Some of the most useful things in any handbook are examples, so the fourth section is that: several examples of researchers analyzing particular cross-cultural situations. Such a section could of course fill a library (or we could just refer the reader to a journal), but we have asked a number of researchers with varying interests in diverse cultural combinations and situations to provide a few. These studies of course do not exhaust the types of situations or the possible cultural combinations (an impossible task), but we have tried to make sure there is not a heavy focus on Anglo-American contexts, and we have also tried to include diverse ways of conceiving the analysis.

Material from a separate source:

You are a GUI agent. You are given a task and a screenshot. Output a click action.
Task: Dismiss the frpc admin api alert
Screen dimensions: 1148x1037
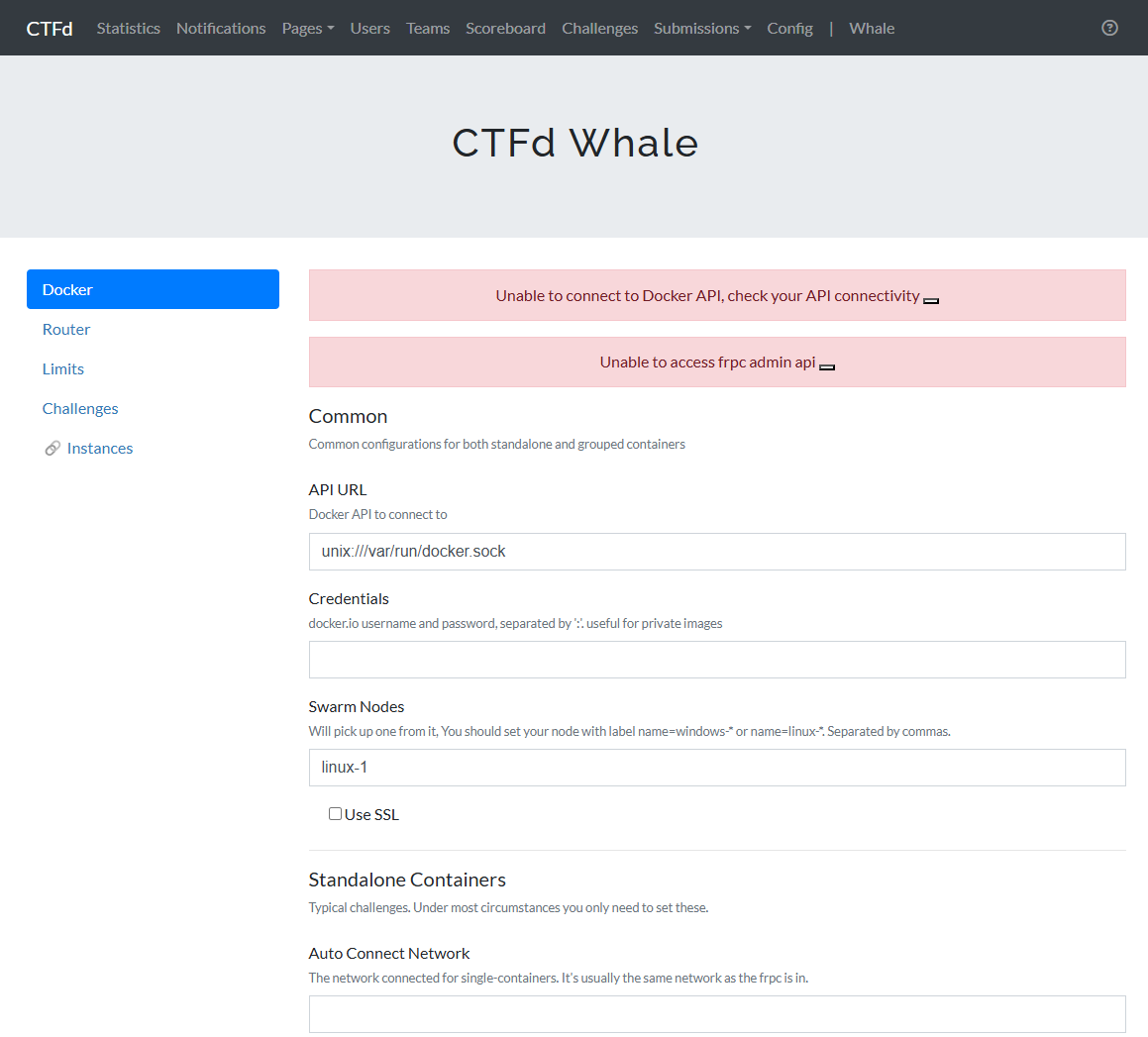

Finally, we know that for most people IDC is not a theoretical endeavor but a practical one, and so we have included some overviews of how the study of IDC has been applied in different domains.

This handbook can be used in a number of ways, including for a course in IDC. However, we would encourage anyone so using the handbook to supplement it with either some more original readings, such as those contained in our reader Kiesling and Paulston (2003) or in a textbook on intercultural or cross-cultural communication (such as Bonvillain 2003 or Scollon and Scollon 2001) or linguistic anthropology (such as Foley 1997 or Duranti 1997). Journals that contain important IDC articles include the Journal of Linguistic Anthropology, the Journal of Pragmatics, Language in Society, Language and Intercultural Communication, Multilingua, and Pragmatics.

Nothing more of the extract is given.